Predicting the incidence of common intestinal infectious diseases in Changzhou, China based on environmental factors and deep learning.
Xianzhi Zheng, Lei Qiao, Hao Hong, Yixin Zhang, Qinhui Fan, Jinglan Dai, Jingyi Zhao, Fang Yao, Sipeng Shen
Abstract
Open AccessBACKGROUND: Intestinal infectious disease is a common infectious disease that is closely related to meteorological conditions and air pollution factors. We aim to construct a short-term prediction model for the daily incidence of common intestinal infectious diseases in Changzhou city. METHODS: The daily incidence data of hand, foot, and mouth disease and other infectious diarrhea in Changzhou and the daily meteorological data and air pollutant data in the same period were collected from May 13, 2014 to December 31, 2024. The meteorological data consisted of temperature, humidity, wind speed, air pressure, etc. Air pollutant data included PM2.5, PM10, SO2, NO2, O3, and AQI indicators. Three models, Long Short-Term Memory (LSTM), Transformer, and a hybrid model combining seasonal trend decomposition with Transformer, were constructed and compared.

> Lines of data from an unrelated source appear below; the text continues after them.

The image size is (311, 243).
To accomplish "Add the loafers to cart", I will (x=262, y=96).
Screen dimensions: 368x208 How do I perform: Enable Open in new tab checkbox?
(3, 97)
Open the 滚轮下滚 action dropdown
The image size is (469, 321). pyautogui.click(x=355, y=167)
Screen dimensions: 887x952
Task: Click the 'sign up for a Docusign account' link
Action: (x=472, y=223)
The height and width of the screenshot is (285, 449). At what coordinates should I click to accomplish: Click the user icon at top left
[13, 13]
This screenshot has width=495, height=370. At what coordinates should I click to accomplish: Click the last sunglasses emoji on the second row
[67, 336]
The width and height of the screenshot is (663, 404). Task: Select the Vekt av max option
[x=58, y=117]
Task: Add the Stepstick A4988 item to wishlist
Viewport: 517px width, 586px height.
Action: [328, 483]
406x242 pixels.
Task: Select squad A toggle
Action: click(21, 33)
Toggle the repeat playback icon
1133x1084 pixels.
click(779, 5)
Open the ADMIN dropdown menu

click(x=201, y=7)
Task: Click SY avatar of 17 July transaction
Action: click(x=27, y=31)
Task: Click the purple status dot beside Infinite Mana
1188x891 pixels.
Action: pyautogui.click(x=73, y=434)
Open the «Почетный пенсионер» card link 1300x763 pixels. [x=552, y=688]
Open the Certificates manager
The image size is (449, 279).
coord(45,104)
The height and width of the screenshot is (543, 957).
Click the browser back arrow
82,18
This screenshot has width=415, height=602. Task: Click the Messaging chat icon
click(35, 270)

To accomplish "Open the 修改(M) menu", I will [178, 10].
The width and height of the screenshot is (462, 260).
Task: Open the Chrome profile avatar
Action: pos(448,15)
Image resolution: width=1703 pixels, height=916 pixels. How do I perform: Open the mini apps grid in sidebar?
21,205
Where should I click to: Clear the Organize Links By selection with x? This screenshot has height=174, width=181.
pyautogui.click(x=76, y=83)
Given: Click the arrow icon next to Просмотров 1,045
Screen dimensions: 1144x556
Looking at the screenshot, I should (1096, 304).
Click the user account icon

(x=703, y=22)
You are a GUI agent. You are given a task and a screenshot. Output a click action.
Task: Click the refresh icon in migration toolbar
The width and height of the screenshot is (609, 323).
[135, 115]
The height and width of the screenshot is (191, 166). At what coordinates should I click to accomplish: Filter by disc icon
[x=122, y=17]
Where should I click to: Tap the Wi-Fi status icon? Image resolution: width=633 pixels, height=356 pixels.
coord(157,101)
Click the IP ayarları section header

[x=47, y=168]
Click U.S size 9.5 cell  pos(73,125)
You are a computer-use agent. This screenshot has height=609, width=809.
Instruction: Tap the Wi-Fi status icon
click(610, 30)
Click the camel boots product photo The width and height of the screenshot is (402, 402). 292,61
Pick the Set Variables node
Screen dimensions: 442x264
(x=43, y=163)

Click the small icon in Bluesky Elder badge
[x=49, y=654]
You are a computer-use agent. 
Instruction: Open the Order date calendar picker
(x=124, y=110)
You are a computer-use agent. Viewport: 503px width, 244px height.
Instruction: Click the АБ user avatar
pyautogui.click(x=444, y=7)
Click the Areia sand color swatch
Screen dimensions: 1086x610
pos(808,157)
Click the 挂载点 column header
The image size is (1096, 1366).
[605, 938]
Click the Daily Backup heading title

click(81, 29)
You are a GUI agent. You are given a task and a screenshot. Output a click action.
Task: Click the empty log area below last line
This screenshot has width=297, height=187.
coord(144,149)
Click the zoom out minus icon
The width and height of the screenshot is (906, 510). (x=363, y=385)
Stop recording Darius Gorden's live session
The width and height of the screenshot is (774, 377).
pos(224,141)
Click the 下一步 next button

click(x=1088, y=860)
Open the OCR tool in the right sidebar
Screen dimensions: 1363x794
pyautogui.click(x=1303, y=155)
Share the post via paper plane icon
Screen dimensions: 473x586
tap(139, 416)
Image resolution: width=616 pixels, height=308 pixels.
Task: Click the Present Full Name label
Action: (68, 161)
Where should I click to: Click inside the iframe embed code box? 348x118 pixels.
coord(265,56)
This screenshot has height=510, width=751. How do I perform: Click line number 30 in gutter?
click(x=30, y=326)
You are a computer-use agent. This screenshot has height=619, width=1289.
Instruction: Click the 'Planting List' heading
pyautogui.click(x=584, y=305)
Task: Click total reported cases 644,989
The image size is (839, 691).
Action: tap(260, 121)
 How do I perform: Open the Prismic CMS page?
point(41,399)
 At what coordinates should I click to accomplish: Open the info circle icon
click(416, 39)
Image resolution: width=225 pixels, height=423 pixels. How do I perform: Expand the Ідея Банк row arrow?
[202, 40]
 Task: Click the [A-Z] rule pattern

Additionally, an advanced STL-T-L hybrid model (Seasonal-Trend decomposition using Loess, Transformer, and LSTM) was proposed for further analysis. Bayesian optimization was used to determine the hyperparameters of the deep learning model. The model integrated historical incidence data, environmental factors, and engineered time characteristics, lag terms, and rolling statistics. The root mean square error (RMSE), mean absolute error (MAE), mean absolute percentage error (MAPE), and mean absolute scale error (MASE) were calculated on the independent test set to evaluate the prediction performance of the model. RESULTS: Among all the evaluated models, the STL-T-L hybrid model showed the best prediction performance on the test set, with RMSE of 6.337, MAE of 4.524, MAPE of 58.482%, MASE of 0.638. The prediction model built in this study considered the historical incidence of the disease and incorporated various meteorological and air pollution factors. The results showed that the STL-T-L model incorporating these features achieved the best prediction results. CONCLUSION: The STL-T-L model can effectively predict the common intestinal infectious diseases and can be used as a tool for monitoring and early warning of intestinal infectious diseases in Changzhou.